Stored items
========================
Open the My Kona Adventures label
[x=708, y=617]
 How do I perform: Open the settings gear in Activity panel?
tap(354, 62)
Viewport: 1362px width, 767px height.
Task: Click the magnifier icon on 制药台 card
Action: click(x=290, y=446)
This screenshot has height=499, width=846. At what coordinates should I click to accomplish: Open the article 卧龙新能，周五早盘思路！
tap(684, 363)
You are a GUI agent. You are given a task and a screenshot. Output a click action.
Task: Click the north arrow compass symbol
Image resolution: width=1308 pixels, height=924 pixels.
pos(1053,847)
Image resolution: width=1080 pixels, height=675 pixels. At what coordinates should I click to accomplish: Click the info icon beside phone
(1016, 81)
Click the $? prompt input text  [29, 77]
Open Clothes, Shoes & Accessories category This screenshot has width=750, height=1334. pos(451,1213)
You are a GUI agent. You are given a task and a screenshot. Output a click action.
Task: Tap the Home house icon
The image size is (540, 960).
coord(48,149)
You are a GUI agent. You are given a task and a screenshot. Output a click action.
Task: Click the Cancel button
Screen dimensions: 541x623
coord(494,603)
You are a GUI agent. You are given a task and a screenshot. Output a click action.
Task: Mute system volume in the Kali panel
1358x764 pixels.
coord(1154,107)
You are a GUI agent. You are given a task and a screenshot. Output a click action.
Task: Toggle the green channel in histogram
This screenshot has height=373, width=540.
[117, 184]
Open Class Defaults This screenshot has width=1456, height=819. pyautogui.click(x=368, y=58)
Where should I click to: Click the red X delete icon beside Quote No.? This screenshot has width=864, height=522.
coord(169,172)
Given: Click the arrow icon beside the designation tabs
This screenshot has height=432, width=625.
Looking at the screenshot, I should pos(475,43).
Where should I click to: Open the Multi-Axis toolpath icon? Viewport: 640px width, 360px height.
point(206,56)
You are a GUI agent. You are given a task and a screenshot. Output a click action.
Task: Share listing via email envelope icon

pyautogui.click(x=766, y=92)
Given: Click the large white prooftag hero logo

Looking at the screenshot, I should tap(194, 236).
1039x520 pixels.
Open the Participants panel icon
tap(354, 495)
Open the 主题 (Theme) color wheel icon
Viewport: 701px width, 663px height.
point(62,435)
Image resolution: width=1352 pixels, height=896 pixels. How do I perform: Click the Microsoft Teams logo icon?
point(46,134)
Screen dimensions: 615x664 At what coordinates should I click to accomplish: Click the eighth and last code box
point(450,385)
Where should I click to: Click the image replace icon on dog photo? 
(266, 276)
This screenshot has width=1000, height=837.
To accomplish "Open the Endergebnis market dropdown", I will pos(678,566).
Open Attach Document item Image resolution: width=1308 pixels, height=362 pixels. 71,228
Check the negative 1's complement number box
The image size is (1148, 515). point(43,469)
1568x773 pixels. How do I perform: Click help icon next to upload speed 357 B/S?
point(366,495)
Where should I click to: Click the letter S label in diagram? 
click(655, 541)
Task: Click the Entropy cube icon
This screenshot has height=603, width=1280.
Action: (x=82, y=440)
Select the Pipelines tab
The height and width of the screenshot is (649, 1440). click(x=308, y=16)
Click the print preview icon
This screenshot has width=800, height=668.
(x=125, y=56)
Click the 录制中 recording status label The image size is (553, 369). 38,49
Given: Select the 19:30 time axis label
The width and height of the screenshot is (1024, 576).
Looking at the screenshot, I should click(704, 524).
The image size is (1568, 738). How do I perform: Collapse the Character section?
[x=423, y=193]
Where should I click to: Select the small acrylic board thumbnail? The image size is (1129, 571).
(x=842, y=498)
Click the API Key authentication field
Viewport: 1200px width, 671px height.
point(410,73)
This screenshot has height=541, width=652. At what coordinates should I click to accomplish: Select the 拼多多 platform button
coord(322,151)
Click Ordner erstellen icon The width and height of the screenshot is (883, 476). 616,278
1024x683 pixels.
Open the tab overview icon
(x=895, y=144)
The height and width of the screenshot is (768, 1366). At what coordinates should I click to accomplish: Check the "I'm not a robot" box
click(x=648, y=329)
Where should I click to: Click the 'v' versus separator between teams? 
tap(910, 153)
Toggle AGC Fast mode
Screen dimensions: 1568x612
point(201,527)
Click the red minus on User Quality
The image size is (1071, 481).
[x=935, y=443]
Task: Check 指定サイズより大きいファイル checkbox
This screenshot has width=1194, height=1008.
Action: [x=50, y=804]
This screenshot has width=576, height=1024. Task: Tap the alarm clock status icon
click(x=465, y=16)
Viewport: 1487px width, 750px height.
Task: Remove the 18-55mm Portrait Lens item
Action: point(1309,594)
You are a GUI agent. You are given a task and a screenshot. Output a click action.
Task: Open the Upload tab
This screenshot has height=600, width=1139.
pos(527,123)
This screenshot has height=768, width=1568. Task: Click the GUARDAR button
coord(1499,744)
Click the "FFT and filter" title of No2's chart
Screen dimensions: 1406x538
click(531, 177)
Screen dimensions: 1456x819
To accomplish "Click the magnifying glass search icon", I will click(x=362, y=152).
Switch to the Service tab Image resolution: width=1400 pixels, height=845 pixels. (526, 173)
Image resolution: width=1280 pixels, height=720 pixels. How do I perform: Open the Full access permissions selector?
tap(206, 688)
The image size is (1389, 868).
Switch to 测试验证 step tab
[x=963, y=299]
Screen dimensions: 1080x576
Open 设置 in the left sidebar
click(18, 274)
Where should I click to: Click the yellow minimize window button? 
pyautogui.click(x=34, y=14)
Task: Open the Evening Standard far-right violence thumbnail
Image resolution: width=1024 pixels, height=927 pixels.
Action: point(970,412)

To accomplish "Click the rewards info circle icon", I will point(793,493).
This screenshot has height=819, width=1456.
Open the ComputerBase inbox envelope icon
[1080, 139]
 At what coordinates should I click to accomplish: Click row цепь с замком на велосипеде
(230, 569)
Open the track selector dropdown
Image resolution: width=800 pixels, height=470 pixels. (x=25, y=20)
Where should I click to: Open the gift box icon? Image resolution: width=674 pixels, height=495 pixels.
========================
__AIM OF THE TASK__
Copy out the lines in the records above, everything from the one containing "Open the 主题 (Theme) color wheel icon" down to the one containing "The image size is (1148, 515). point(43,469)", with no change at all.

__RESULT BELOW__
Open the 主题 (Theme) color wheel icon
Viewport: 701px width, 663px height.
point(62,435)
Image resolution: width=1352 pixels, height=896 pixels. How do I perform: Click the Microsoft Teams logo icon?
point(46,134)
Screen dimensions: 615x664 At what coordinates should I click to accomplish: Click the eighth and last code box
point(450,385)
Where should I click to: Click the image replace icon on dog photo? 
(266, 276)
This screenshot has width=1000, height=837.
To accomplish "Open the Endergebnis market dropdown", I will pos(678,566).
Open Attach Document item Image resolution: width=1308 pixels, height=362 pixels. 71,228
Check the negative 1's complement number box
The image size is (1148, 515). point(43,469)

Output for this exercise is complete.